START RECORDED DATA

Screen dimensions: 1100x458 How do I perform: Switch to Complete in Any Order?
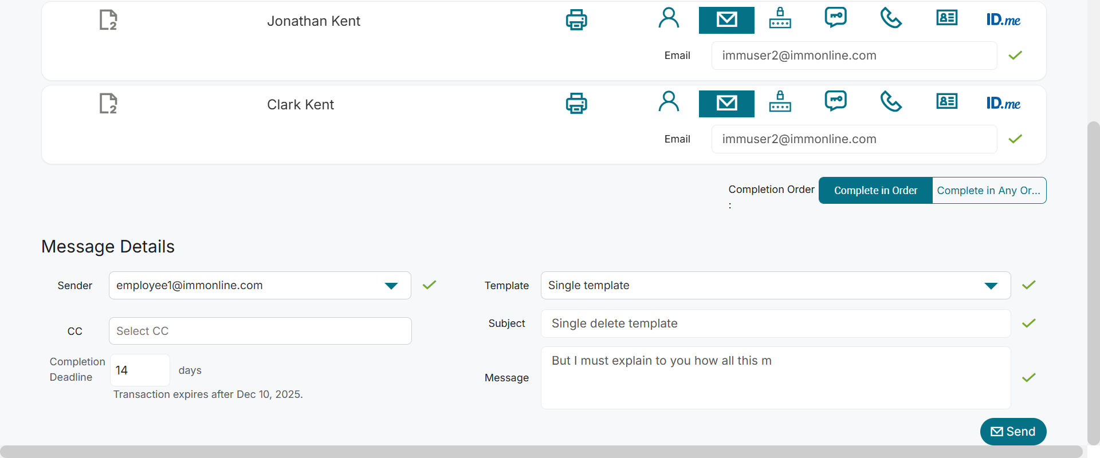(x=989, y=191)
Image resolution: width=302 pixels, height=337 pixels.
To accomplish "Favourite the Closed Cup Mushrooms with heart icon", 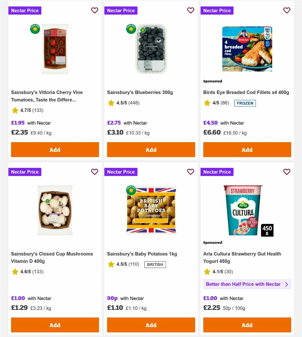I will pos(94,172).
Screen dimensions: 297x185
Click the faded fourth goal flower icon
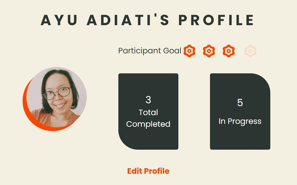point(251,51)
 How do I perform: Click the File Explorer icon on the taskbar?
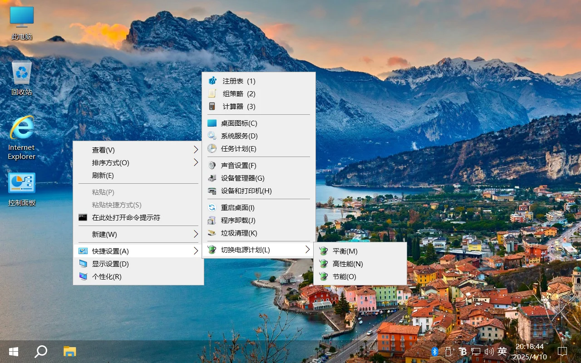pyautogui.click(x=70, y=351)
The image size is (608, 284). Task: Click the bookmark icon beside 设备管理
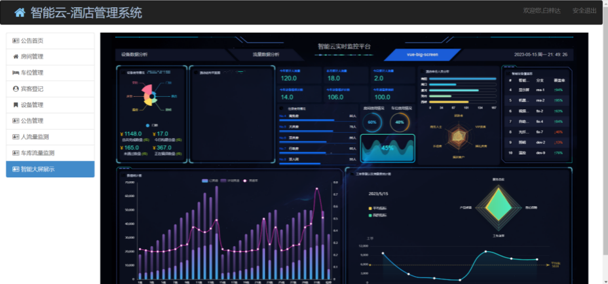[x=16, y=105]
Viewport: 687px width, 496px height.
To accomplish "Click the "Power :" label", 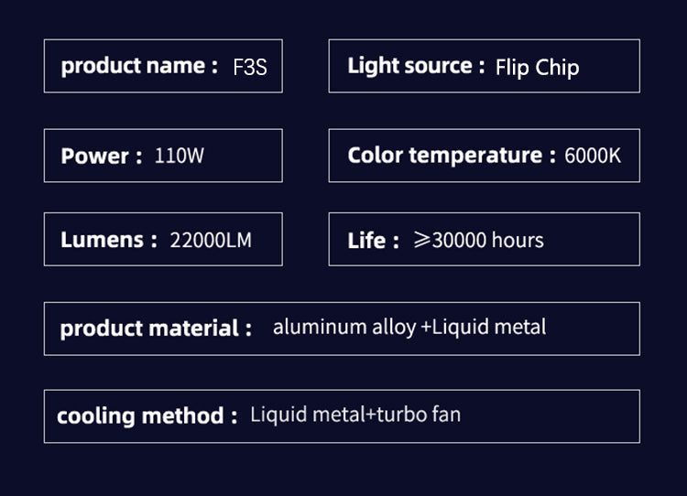I will click(x=102, y=156).
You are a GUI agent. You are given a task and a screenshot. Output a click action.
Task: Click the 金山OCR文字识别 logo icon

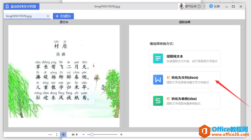[x=7, y=7]
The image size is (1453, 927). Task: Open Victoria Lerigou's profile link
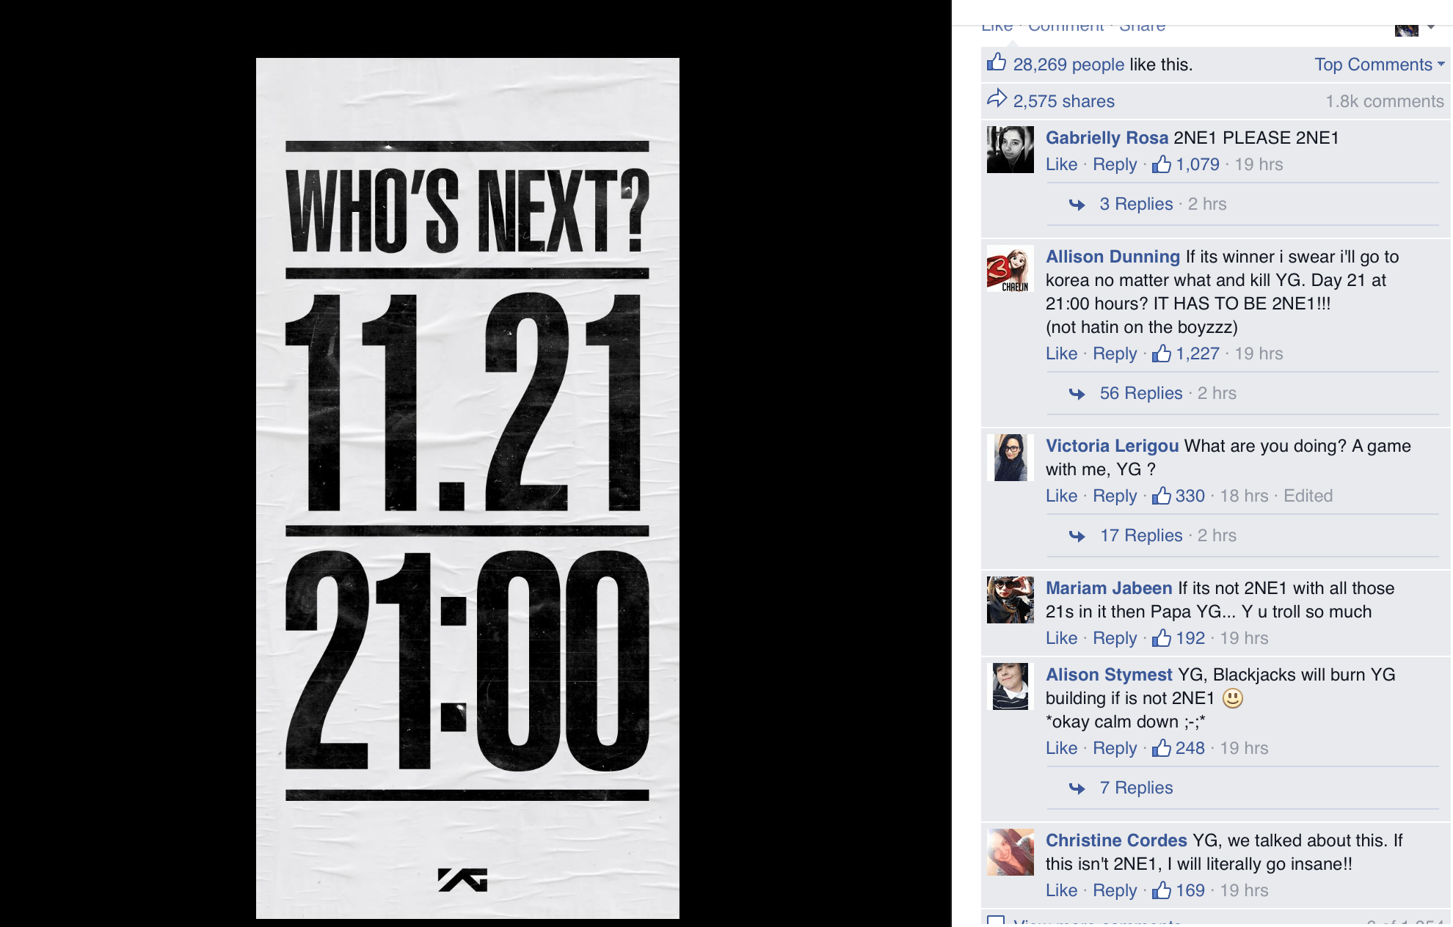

END RECORDED DATA

Select every line above that contains the word "height", and copy it.

Image resolution: width=302 pixels, height=337 pixels.
Viewport: 687px width, 496px height.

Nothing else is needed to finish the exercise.